Fig. 1: Yng1 contains EBM, which is recognized by Taf14ET.

a Schematic of the yeast histone acetyltransferase NuA3 complex, which catalyzes acetylation of lysine 14 in histone H3 (H3K14ac). b Domain architecture of Taf14 and Yng1. H3K4me3, H3K9acyl and DNA, the known ligands for the PHD finger of Yng1, the YEATS domain of Taf14, and the linker of Taf14, respectively, are indicated. c Overlayed ¹H,¹⁵N HSQC spectra of Taf14_FL recorded in the presence of increasing amounts of Yng1_EBM peptide.
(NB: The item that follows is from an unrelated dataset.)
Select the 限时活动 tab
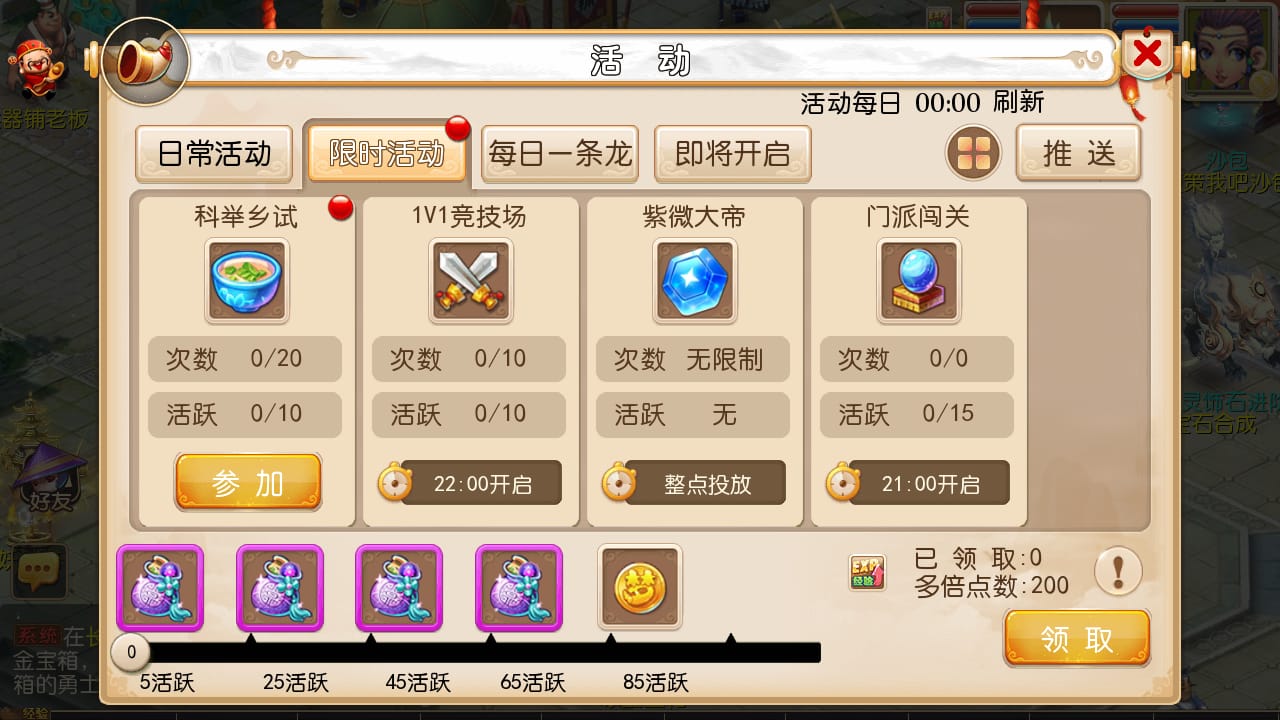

The spectra are color coded according to the protein:peptide molar ratio. d MST binding curve for the interaction of Taf14_FL with Yng1_EBM. The K_d  value represents average of three independent measurements ± SEM, and error bars represent SEM for each point. n = 3. e Tryptophan fluorescence binding curves for the interaction of Taf14_FL with Yng1_EBM. The K_d value represents average of three independent measurements, with error calculated as SD between the runs. f Superimposed ¹H,¹⁵N HSQC spectra of Taf14_ET recorded in the presence of increasing amount of Yng1_EBM. The spectra are color coded according to the protein:peptide molar ratio. g Tryptophan fluorescence binding curves for the interaction of Taf14_ET with Yng1_EBM. The K_d value represents average of three independent measurements, with error calculated as SD between the runs. h, i Superimposed ¹H,¹⁵N HSQC spectra of Taf14_ET (h) or Taf14_YEATS (i) recorded in the presence of increasing amounts of Yng1_EBM-PHD (h) or Yng1_EBM peptide (i). The spectra are color coded according to the protein:ligand molar ratio. The apparent K_d values in (d, e and g) were calculated using a 1:1 stoichiometry. Source data are provided as a Source Data file.